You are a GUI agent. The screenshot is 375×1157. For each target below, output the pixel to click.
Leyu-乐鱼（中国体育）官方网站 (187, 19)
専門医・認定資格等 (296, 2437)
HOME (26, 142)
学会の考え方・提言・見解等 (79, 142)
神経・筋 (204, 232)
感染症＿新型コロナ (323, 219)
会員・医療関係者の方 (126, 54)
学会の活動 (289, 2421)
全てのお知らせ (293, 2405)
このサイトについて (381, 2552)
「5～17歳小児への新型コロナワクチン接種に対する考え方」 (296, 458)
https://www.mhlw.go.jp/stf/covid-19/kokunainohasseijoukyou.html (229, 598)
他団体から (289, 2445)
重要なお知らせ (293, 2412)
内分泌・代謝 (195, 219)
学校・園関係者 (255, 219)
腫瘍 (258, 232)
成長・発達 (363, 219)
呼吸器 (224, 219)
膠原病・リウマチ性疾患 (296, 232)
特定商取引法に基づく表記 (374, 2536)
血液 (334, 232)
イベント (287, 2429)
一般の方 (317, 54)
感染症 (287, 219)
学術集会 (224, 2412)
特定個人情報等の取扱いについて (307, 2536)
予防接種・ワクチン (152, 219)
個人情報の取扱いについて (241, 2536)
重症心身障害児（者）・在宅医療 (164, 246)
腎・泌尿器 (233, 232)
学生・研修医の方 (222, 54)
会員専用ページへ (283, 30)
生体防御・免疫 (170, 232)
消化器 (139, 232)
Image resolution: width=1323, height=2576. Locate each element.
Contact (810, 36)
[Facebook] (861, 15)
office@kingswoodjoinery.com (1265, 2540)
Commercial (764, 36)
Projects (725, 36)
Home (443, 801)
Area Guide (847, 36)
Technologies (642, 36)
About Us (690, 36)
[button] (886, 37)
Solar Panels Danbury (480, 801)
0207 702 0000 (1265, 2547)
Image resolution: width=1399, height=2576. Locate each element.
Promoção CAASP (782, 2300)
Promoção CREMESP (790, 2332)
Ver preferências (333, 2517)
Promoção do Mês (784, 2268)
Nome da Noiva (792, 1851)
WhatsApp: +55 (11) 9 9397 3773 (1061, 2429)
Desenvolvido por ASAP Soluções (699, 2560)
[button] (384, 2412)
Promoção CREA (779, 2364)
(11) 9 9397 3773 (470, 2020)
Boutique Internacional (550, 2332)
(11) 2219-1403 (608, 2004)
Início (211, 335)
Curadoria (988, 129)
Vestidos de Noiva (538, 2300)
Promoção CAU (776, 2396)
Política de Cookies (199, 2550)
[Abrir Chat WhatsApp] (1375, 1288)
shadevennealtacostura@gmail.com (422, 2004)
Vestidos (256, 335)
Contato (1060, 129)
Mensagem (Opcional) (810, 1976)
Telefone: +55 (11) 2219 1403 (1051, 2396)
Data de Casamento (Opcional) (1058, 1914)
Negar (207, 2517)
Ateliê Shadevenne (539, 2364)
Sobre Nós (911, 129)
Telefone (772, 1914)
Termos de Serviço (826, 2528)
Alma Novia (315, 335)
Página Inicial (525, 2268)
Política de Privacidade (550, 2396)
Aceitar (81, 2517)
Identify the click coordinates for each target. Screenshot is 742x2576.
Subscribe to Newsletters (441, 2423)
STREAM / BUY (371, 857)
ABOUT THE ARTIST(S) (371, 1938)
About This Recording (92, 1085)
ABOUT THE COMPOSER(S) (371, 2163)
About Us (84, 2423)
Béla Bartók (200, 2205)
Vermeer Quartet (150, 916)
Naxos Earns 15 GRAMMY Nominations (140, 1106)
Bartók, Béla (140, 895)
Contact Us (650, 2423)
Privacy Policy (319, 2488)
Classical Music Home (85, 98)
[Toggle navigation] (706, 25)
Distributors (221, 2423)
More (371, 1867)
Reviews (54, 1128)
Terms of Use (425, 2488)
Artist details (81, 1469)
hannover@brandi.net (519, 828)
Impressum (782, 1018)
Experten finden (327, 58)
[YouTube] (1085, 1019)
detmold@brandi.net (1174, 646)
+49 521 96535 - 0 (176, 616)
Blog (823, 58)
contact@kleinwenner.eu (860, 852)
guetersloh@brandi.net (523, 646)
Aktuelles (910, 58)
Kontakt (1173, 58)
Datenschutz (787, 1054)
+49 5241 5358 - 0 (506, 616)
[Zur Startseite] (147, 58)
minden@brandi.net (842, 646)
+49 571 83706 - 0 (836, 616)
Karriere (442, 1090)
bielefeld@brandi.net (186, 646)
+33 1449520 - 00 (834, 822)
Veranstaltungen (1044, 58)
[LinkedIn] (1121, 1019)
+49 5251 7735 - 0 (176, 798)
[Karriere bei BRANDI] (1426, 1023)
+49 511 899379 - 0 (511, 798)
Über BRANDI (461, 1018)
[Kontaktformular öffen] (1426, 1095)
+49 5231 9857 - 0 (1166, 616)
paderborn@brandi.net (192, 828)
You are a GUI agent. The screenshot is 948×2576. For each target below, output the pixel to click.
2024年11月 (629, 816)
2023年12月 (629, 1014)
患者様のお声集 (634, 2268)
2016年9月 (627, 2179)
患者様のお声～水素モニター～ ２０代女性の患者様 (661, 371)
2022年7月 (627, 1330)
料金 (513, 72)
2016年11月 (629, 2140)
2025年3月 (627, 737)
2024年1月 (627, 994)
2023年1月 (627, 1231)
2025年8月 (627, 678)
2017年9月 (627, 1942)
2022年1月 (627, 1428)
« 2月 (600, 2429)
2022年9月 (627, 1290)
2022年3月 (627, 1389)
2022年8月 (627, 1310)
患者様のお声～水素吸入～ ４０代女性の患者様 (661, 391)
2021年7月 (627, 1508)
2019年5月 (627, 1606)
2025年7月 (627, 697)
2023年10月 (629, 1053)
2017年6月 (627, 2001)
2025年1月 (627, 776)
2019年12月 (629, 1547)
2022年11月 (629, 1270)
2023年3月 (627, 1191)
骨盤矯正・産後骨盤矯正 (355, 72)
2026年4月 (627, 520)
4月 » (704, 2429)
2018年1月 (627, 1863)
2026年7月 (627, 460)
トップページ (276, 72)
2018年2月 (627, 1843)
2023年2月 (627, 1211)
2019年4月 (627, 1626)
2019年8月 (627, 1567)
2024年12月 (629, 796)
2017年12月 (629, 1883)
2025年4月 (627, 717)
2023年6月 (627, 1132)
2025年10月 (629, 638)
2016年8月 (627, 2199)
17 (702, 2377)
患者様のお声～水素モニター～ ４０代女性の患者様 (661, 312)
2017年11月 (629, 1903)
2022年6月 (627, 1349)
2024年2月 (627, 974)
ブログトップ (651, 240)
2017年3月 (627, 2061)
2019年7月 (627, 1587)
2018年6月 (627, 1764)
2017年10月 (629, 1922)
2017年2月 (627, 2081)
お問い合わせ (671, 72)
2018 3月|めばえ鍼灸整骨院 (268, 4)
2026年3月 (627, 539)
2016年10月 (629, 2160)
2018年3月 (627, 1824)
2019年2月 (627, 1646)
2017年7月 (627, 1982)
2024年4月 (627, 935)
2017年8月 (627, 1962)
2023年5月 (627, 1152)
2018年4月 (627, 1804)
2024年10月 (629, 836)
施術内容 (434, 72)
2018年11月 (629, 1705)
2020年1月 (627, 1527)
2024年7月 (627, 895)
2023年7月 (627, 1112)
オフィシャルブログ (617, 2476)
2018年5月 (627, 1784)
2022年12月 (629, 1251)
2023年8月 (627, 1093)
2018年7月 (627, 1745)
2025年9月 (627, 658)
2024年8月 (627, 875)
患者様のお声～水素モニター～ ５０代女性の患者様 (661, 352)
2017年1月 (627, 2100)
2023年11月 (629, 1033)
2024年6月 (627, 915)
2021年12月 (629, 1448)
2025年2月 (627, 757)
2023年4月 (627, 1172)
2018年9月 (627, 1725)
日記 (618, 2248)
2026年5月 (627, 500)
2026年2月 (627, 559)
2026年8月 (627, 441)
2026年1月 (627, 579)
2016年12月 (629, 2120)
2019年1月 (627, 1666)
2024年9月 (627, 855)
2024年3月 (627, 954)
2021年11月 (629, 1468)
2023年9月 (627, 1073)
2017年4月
________________________
ASSIGNMENT:
Give back exactly the lines above, from the line containing "個人情報の取扱いについて (241, 2536)" through the line containing "0207 702 0000 (1265, 2547)", with both end lines and nothing more.

EXERCISE RESPONSE:
個人情報の取扱いについて (241, 2536)
重症心身障害児（者）・在宅医療 (164, 246)
腎・泌尿器 (233, 232)
学生・研修医の方 (222, 54)
会員専用ページへ (283, 30)
生体防御・免疫 (170, 232)
消化器 (139, 232)
Image resolution: width=1323, height=2576. Locate each element.
Contact (810, 36)
[Facebook] (861, 15)
office@kingswoodjoinery.com (1265, 2540)
Commercial (764, 36)
Projects (725, 36)
Home (443, 801)
Area Guide (847, 36)
Technologies (642, 36)
About Us (690, 36)
[button] (886, 37)
Solar Panels Danbury (480, 801)
0207 702 0000 (1265, 2547)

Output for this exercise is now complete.